**What you need to do:** Copy the lines exactly as they appear, starting with the first line of the records and ending with the line that contains "D2P Novosti (496, 31)".

※ ※ ※

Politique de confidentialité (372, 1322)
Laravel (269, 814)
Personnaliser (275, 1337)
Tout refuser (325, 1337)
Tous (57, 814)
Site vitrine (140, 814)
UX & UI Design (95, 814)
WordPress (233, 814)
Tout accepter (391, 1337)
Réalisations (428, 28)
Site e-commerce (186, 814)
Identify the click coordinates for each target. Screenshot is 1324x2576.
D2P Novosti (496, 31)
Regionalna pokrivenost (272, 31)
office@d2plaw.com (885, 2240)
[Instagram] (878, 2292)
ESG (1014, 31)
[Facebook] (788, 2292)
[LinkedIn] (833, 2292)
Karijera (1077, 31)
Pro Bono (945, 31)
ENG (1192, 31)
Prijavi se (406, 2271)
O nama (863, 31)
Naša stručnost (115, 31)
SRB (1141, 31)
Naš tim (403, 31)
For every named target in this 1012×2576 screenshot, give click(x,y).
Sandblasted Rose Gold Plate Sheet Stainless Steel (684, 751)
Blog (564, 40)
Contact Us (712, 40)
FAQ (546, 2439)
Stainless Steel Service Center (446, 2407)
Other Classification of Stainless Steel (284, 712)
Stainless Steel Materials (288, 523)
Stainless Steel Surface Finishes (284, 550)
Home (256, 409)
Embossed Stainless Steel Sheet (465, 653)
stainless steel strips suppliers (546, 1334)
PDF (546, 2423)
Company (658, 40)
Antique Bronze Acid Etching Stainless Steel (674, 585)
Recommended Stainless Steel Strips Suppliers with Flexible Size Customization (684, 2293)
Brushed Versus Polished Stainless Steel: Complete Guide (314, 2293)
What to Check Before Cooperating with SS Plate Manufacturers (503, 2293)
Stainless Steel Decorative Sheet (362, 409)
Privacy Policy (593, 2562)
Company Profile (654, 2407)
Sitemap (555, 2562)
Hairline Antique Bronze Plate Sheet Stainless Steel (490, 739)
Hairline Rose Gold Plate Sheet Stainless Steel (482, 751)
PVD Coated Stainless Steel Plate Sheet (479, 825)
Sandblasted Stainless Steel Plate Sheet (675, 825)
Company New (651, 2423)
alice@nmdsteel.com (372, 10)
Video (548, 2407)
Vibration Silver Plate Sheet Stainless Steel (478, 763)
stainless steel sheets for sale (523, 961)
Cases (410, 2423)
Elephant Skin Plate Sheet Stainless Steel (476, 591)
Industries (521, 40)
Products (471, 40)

※ ※ ※

**Solution to this exercise:**
Politique de confidentialité (372, 1322)
Laravel (269, 814)
Personnaliser (275, 1337)
Tout refuser (325, 1337)
Tous (57, 814)
Site vitrine (140, 814)
UX & UI Design (95, 814)
WordPress (233, 814)
Tout accepter (391, 1337)
Réalisations (428, 28)
Site e-commerce (186, 814)
Identify the click coordinates for each target. Screenshot is 1324x2576.
D2P Novosti (496, 31)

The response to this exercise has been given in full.